Ancient Athens was the main driver of this phenomenon. The foundation of the Athenian democracy by Cleisthenes in 508 B.C., and the expansion of the powers of the citizen body by Pericles and Ephialtes in 451 B.C. gave birth to a new system of civil governance, which now we can call direct representative democracy. From this system all the variations of contemporary representative democracies originate. Civic involvement led in turn to a broader self-awareness of the citizen and an understanding of his responsible role in political and social life.
In art, the Classical Period is divided into smaller periods that are marked by corresponding political events and social developments, as follows:
- Τhe Early Classical Period or Severe Style (479-450 B.C.)

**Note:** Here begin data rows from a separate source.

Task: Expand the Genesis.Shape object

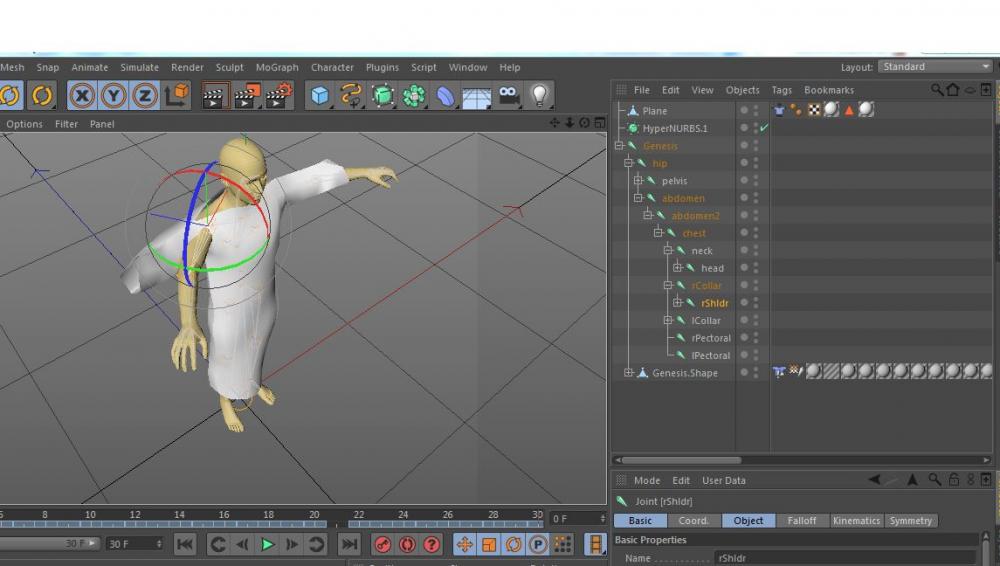Action: [629, 373]
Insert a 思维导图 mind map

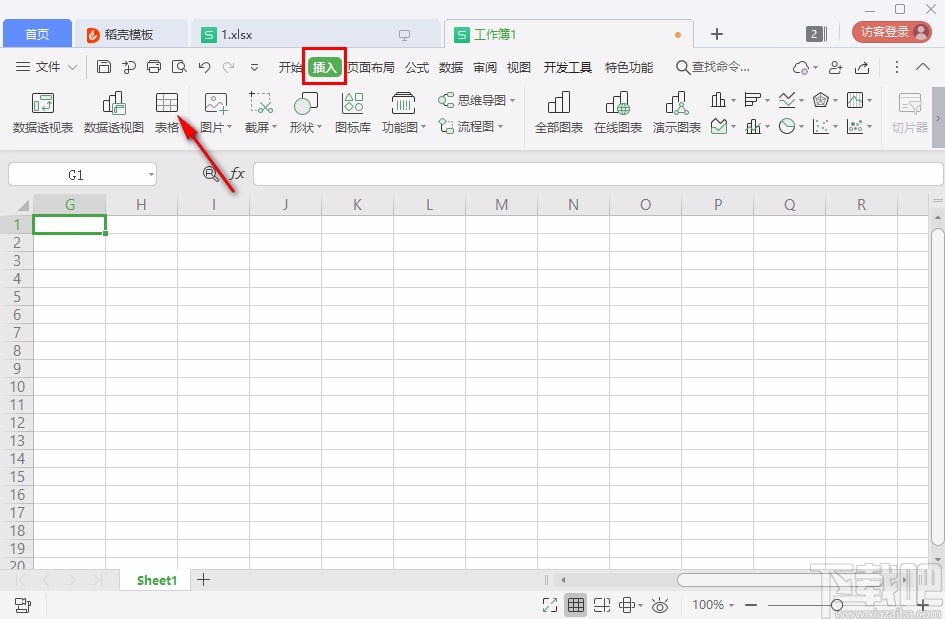[475, 99]
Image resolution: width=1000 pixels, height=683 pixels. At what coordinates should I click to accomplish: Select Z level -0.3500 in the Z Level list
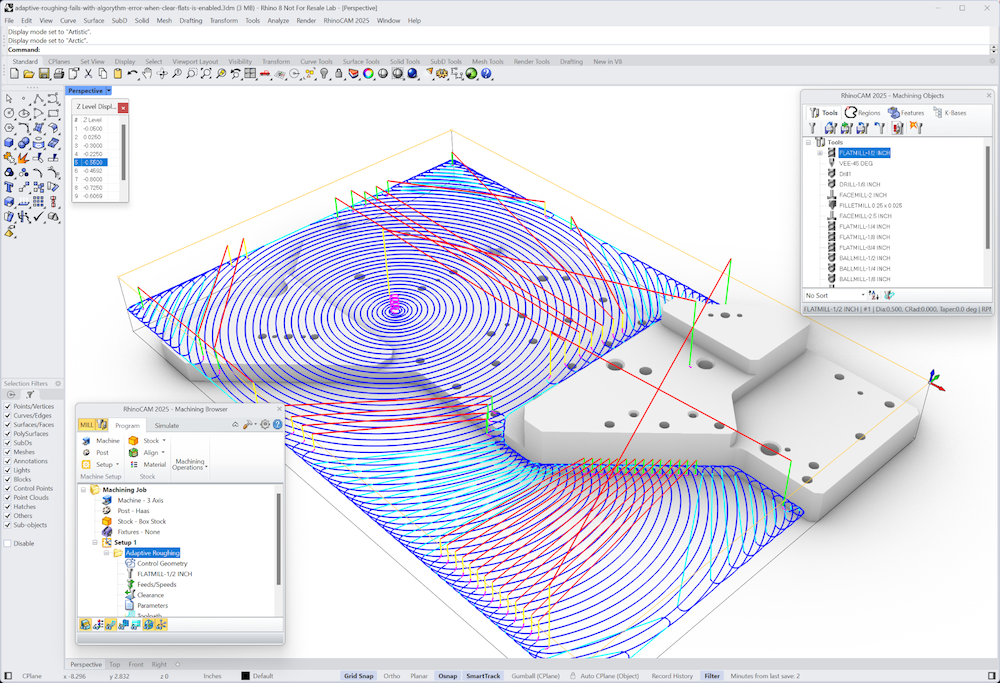click(95, 161)
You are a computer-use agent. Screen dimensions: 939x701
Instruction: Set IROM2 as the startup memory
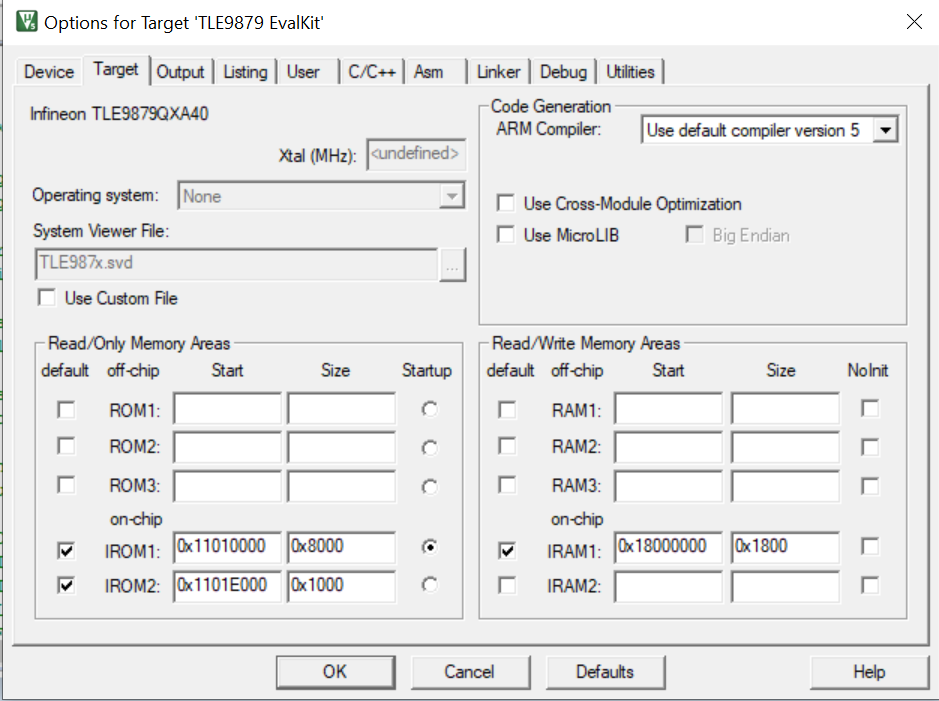(x=430, y=585)
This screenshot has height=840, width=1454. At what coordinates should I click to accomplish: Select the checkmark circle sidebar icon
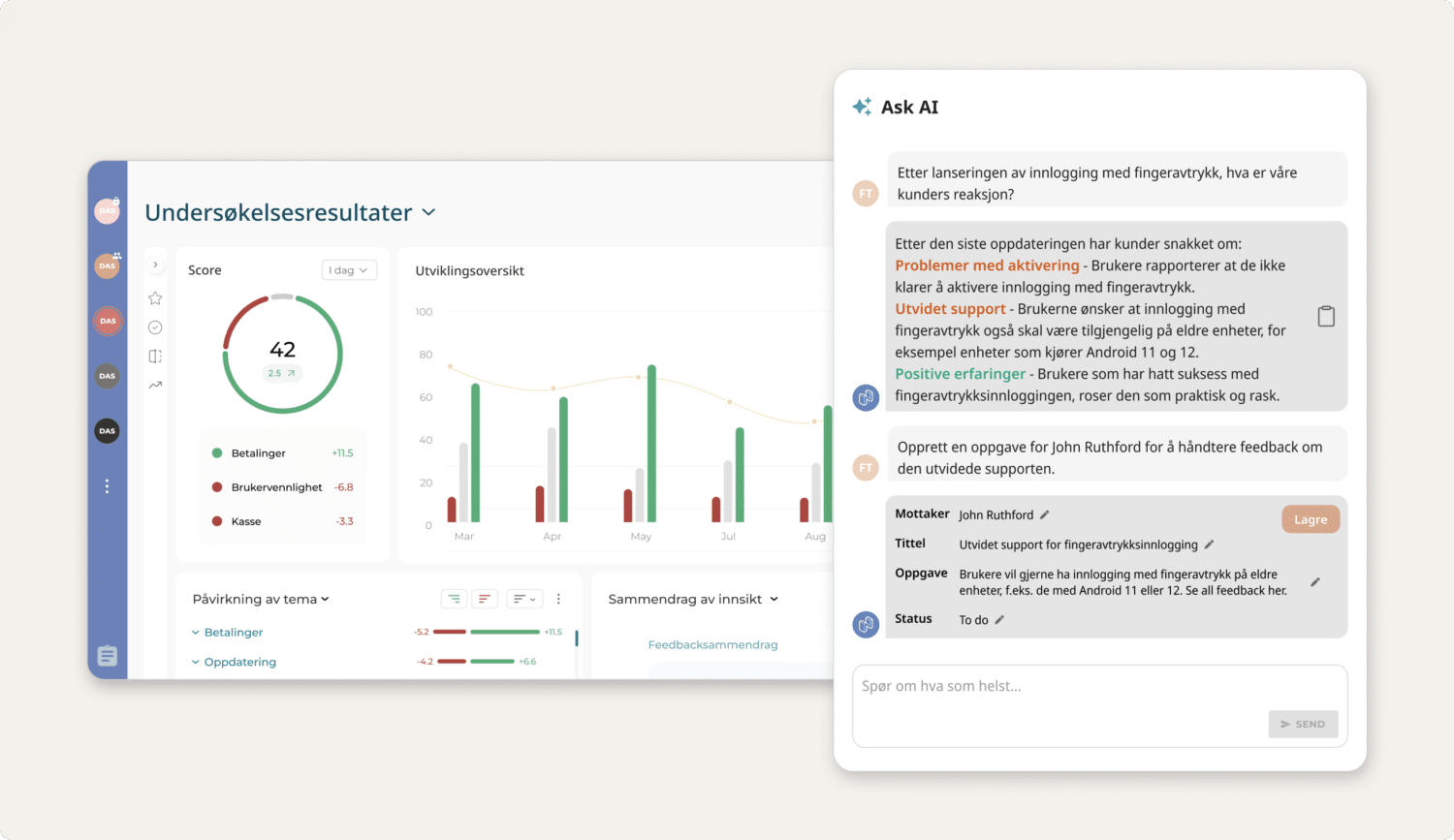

- Μature Classical Period (450-425 B.C.)
- Period of the “Rich Style” (425-380 B.C.)
- Late Classical Period (380-323 B.C.)
During the Classical Period Athens becomes the cultural and intellectual center of the whole Greek world, where the greatest artists, architects, philosophers, and poets converged. With the inspiration and direction of Pericles grandiose building programs are developed on the Acropolis? the premier structure being the Parthenon (447-432 B.C.).
In Athens, the theatrical works of Aeschylus, Sophocles, Euripides, and Aristophanes are staged for the first time; architects, such as Mnesikles, Iktinos, and Kallikrates, painters, such as Mikon and Polygnotos, sculptors, such as Pheidias, Polykleitos, Agorakritos, and Praxiteles in the 4th century B.C. were working; philosophers like Protagoras, Socrates, Plato, and Aristotle were teaching.
In the conquest of philosophy, Logic (ο Λόγος) is placed above Myth (ο Μύθος). Works of art are inspired by an anthropocentric concept that places special emphasis on the harmonic connection of the individual with the social collective, and are characterized by the so-called Classical ethic accompanied by restraint of emotion and a tranquil mental state. Gradually, as we progress to the 4th century B.C., the artists master the third dimension of space (Lysippus), a phenomenon that manifests with greater intensity as we approach the threshold of the Hellenistic Period, and at the same time philosophical views change dramatically concerning the position of the individual in the face of his social environment – the new environment of the coming Hellenistic Period.